Really, the ACA is for all practical purposes single-payer. Everyone has either heavily-restricted private insurance or Medicaid or some other government program. Your only choice as a consumer is who handles the paperwork for you—whether it’s the government or some insurance company.

The insurance company themselves have their hands heavily tied by the government’s ACA regulators so there isn’t a lot of leeway in what they cover and how they cover it.

What single-payer does is take away that choice, too, so that the single-payer monopoly is the only choice you have.

If Weissman read Catastrophic Care or any other basic primer on health insurance, he would also avoid whoppers like saying that the United States allows “health insurance corporations to profit off the sick”.

Now, ignoring for the moment the gratuitous use of the word corporation reminiscent of Team America,1 this is the exact opposite of how health insurance works in a free market. When someone sells you health insurance, they make money when you are healthy. If you’re sick, they have to pay out. Health insurance companies profit off the healthy, not the sick. And that’s the way you want it—it is in your insurance company’s best interest that you be healthy.
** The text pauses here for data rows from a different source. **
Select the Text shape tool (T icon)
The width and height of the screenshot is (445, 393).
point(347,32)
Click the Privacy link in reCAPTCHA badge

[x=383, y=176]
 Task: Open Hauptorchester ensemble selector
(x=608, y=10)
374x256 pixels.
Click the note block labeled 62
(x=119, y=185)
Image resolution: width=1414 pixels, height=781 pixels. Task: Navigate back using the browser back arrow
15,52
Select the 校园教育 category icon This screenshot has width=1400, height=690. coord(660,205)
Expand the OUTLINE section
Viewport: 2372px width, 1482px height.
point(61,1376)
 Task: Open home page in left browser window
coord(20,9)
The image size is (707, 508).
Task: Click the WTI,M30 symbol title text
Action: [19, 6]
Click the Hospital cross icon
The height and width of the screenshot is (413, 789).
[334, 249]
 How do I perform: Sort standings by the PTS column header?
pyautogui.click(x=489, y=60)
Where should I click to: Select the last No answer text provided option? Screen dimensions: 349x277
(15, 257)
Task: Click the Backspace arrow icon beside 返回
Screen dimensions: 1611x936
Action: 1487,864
Unless, of course, they’re part of a cronyist system such as single-payer or the ACA, in which they can get kickbacks such as through the ACA’s risk corridor. Health insurance companies only profit off the sick when the government gets too heavily involved.

In a have pity on me because I’m an orphan sort of way, Weissman also uses the skyrocketing costs of health insurance under the ACA to argue, not for restoring sanity to the health care market, but rather for taking the mistakes of the ACA and doubling down on them. Yes, that’s right, he acknowledges that under the ACA, costs are still “spinning out of control”:

We can’t wait because we know that health insurance costs are going to continue to spin out of control. Health insurance premiums are doubling every six years, and are likely to jump again this year.

Of course they are. Because the ACA brought us closer to single-payer than we were before.

The Public Citizen pitch gets all corporationy when talking about their vision of the future outside what we normally consider health care, too. They have to be, because they’re really talking about setting up not just a government-run health care system, but a system that controls all aspects of our health choices:

An enlightened Medicare-for-All system would also be a powerful voice against the junk food, tobacco, alcohol and drug corporations that prey on the most vulnerable in our society.

Weissman doesn’t explain how single-payer would be such a powerful voice against junk food, beer, and the over-the counter drug market, but the obvious reason is that when taxpayers are on the hook for everyone’s poor health choices, the government has a good reason to start regulating what we eat, what we drink, and how we medicate common illnesses.

In response to Why we must not ration health care: Rationing health care means fewer cures.

  1. Public Citizen itself is a corporation—though they avoid using the “Inc.” after their name except when legally necessary. You can see it at the bottom of their web pages. They’re registered here in Texas, though their headquarters is in DC. Turning your organization into a corporation is not the evil the left pretends it is.